I’ve just left Cambodia, where I gave a TEDx talk and met a lot of interesting people, and I walked away with a few realizations:
My allergies do not appreciate the dusty heat of Cambodia.
Cambodian food is good, but the beer is just as weak as in Thailand.
Nonprofits and entrepreneurs owe a lot to one another, but neither has much respect for the other.
This last point came up a few times during my time in Cambodia, because parts of Phnom Penh are absolutely crawling with nonprofit workers. Especially in the crew I was spending my time with, a solid 80% of the people I met were working for, working with, or running a nonprofit of some flavor.
I took advantage of the situation by trying to ascertain what I should be looking for in nonprofits to team up with when I start businesses. I like to try and give a percentage of the profits from my ventures to a good cause, but at the same time I have trouble finding groups that I feel are using the money wisely and not wasting it on bureaucracy.
I didn’t say it using those exact words, but every single time I brought up this concern, I was immediately pounced upon and argued down. “No, business people simply don’t understand that there are costs associated with doing this kind of work and it can’t be measured the way they want it to be.” The followup was unsaid but implied: “So they should just shut up and give us their money.”
And that kind of sums up the problem coming from both sides, doesn’t it? The fact that businesspeople tend to look down on nonprofits as people less capable of making money for themselves, beggars with their hands outstretched, spitting on the businesspeoples’ shoes while demanding to have their endeavors paid for.
In the same way, folks who work with nonprofits tend to look at businesspeople as individuals who only care about the bottom line and see everything as a transaction, even things that are clearly valuable but not necessarily in a way that you could measure with a spreadsheet.
What both sides need to realize is that the very things they criticize about the other camp is what makes their own lifestyle possible.
Nonprofits could not operate without funding, by definition, so being critical of those who make money (and the mindset it takes to make that money) is silly and counterproductive.
Similarly, without people in the world who are willing to work on projects that do not pay off financially (at least not in obvious ways), the quality of life businesspeople enjoy would be severely hindered by expansive poverty, disease, and other infrastructural issues that no one would take care.
The issue, as I see it at least, is one of communication.
Because businesspeople and the non-profit crowd don’t speak the same language, we have trouble communicating that we really want the same things: better lives for as many people as possible, and the requisite resources going to the right places.
When someone from a nonprofit background sees a problem, they organize and get their hands dirty, building a bridge or library, or delivering healthcare supplies. A businessperson will be much more likely to want to figure out how they can create a sustainable stream of resources to fund bridge-building in the area, pay for more books, or whatever else, over time.

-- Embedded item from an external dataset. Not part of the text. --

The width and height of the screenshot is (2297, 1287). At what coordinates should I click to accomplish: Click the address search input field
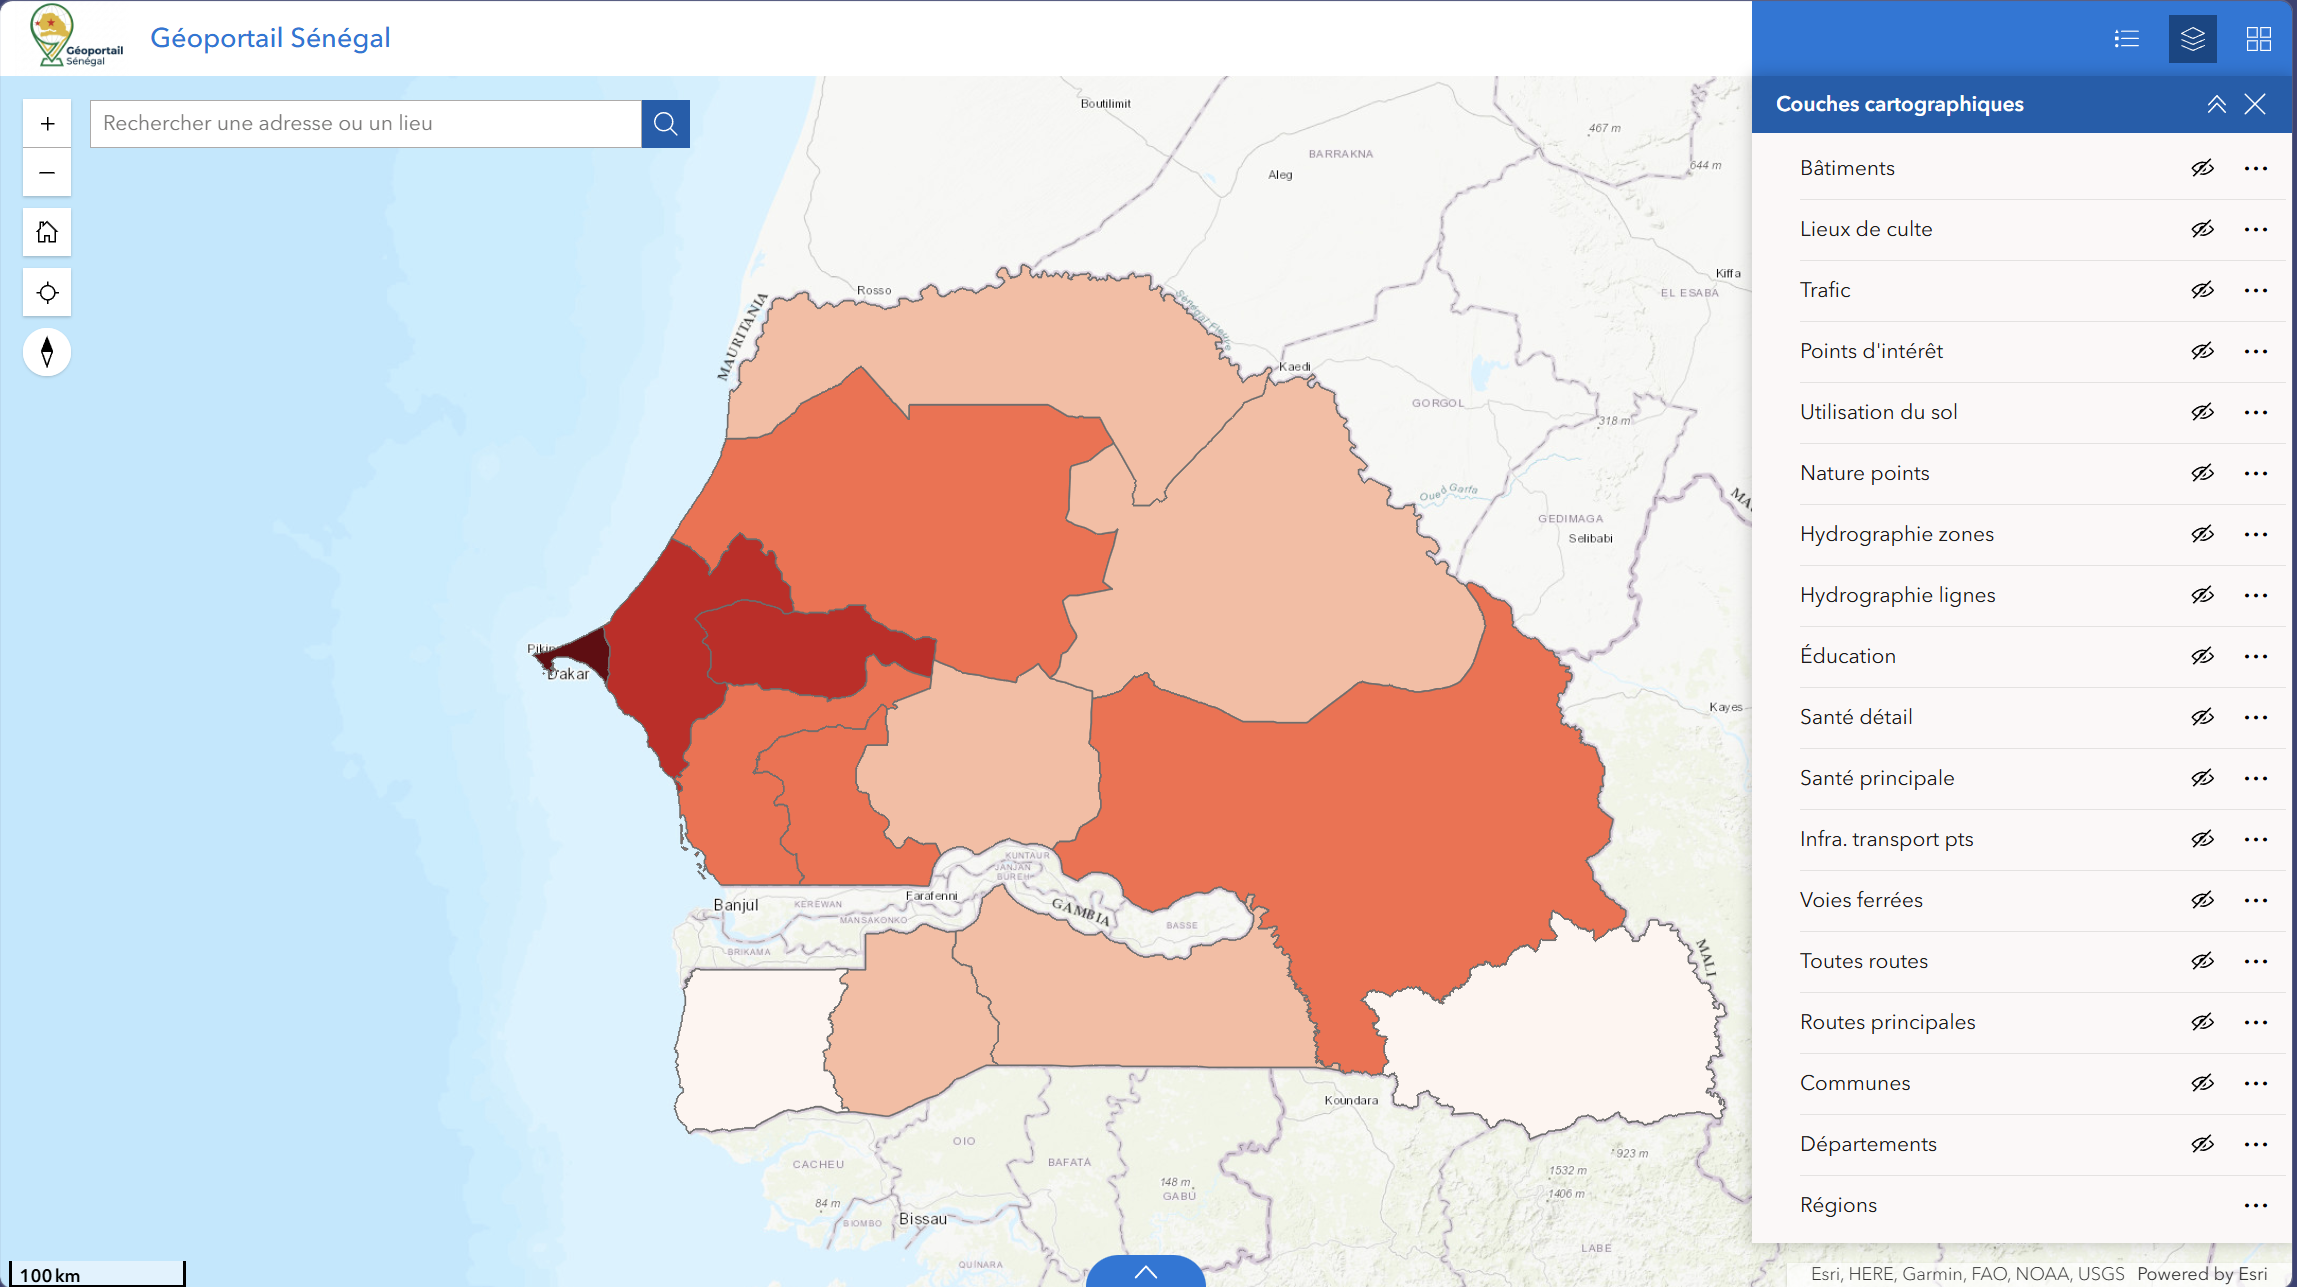(365, 123)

This is a good thing. This means that we have people with different strengths focusing on what they do best. Further, their skill sets are complimentary. So while one is good at funding, the other is good at doing.
What both sides really need to work on, however, is that communication gap.

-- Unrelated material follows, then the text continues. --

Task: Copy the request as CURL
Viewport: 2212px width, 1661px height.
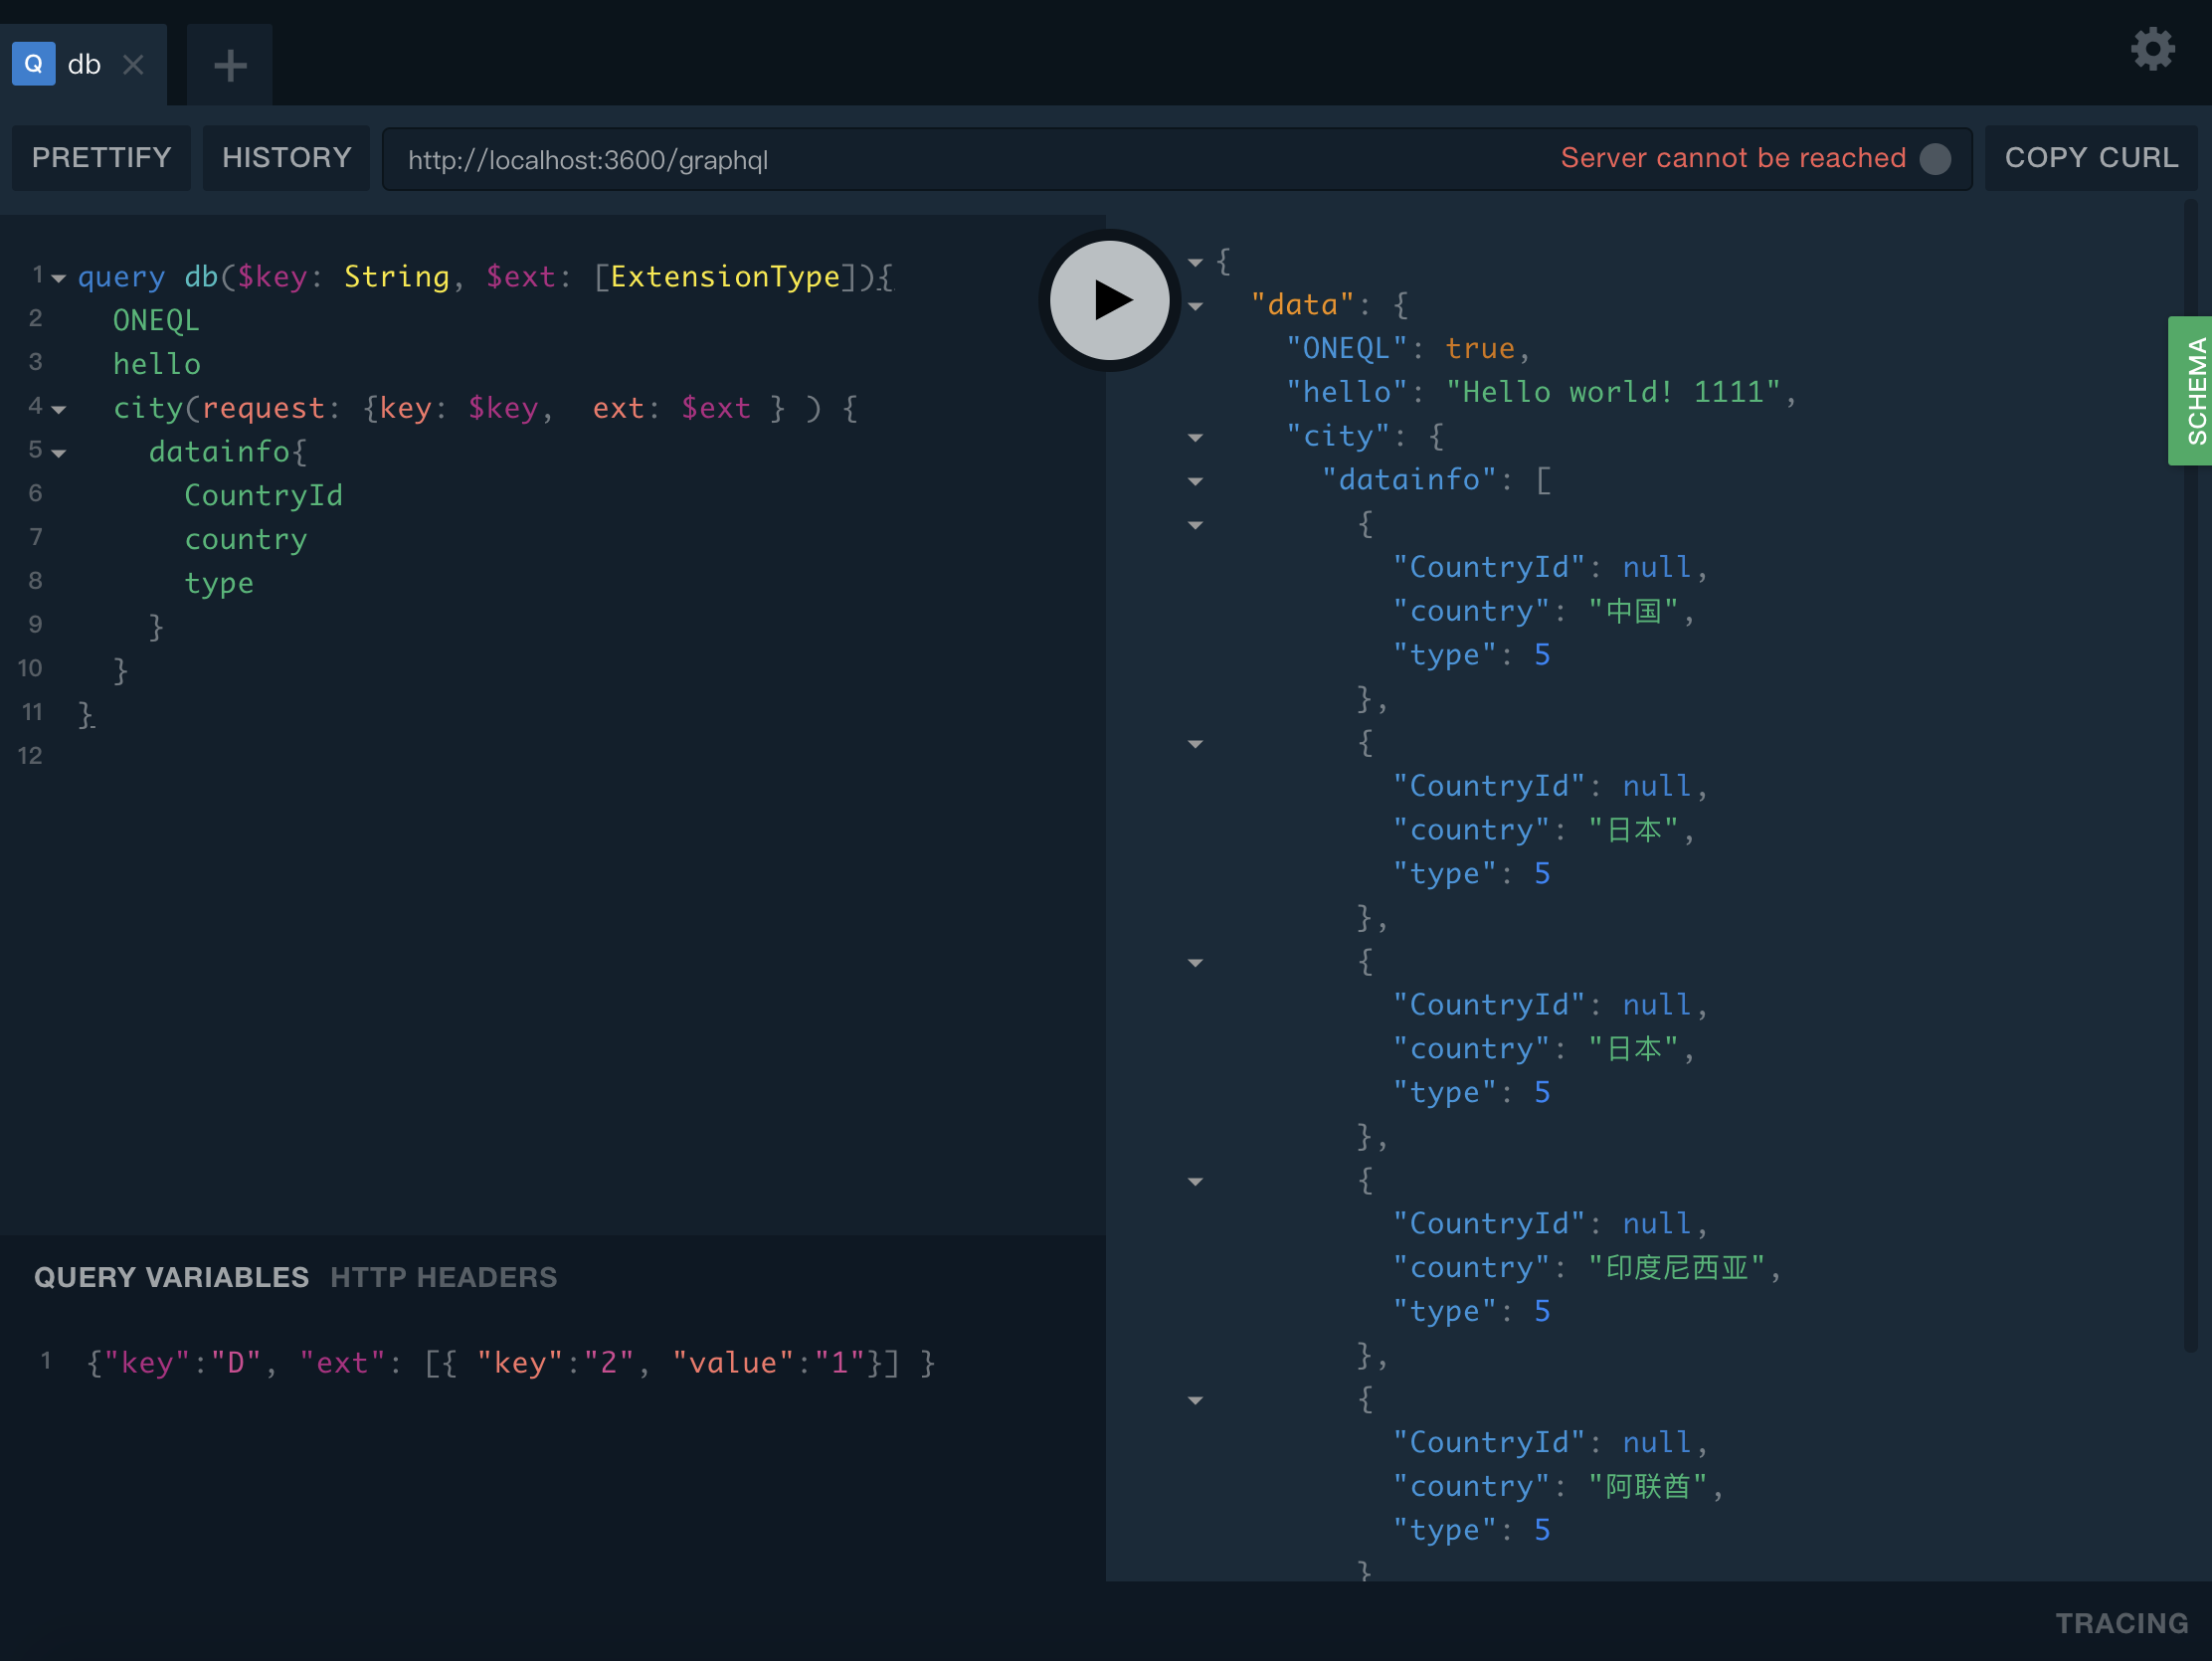Action: point(2090,158)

Businesspeople will be businesspeople, and what we want to see is some indication that we aren’t just paying for people from first world countries to hang out in third world countries. We want to know that the resources we provide are making a difference in some way, and that they are being applied in the most effective and efficient way possible. A nonprofit that is able to figure out how to translate their efforts into visible or quantifiable results will find themselves with a lot more funding and support.
Nonprofits will also be nonprofits, and they want to know that their efforts are appreciated and that the difficulties they face are understood by the people signing the checks. It’s not always possible to show numerical evidence of progress, because a lot of what they do is related to core infrastructure, so the results will not be seen for another generation or two. The biggest issue that most nonprofits seem to run into is funding, though, so if more businesspeople would be willing to commit long-term rather than hopping on whatever cause is most trendy at a given time, I would imagine more nonprofits would be able to communicate the impact their resources are having in a way that makes sense to everyone. Because they would know the resources are in place to plan for the future.
I hope it’s clear that I’m not trying to offend anyone: I want to emphasize this, as it seems like any time I bring up this issue with people from either side, they immediately go on the defensive, rather than welcoming the conversation. I think the there are a lot of good people on both sides of the fence that have similar goals and good intentions. We just have to remember that we need one another, and everyone benefits when we work well together.
What we have to do now is tear down this fence and start learning each other’s language.
Update: February 7, 2017
I remember this being perceived as a very confrontational post when it first went up, and I think a lot of that is my fault, for not being more clear and concise. There are also a lot of broad generalizations in this that are not as certain as I made them out to be.
In short, I think that people of all stripes need to learn to communicate better. This is a major challenge we face contemporarily. All of us will benefit in numerous ways the more capable we are of communicating not just data, but intentions to each other.
That includes people who volunteer and run nonprofits, and the people who fund them. These are very different types of organization, which pay attention to very different metrics of success. If they can come up with a shared dialect that allows them to share what the other side is looking to understand, I think both groups would operate more effectively and efficiently, and we’d all benefit.
The extra verbosity in this original post didn’t help communicate that, unfortunately.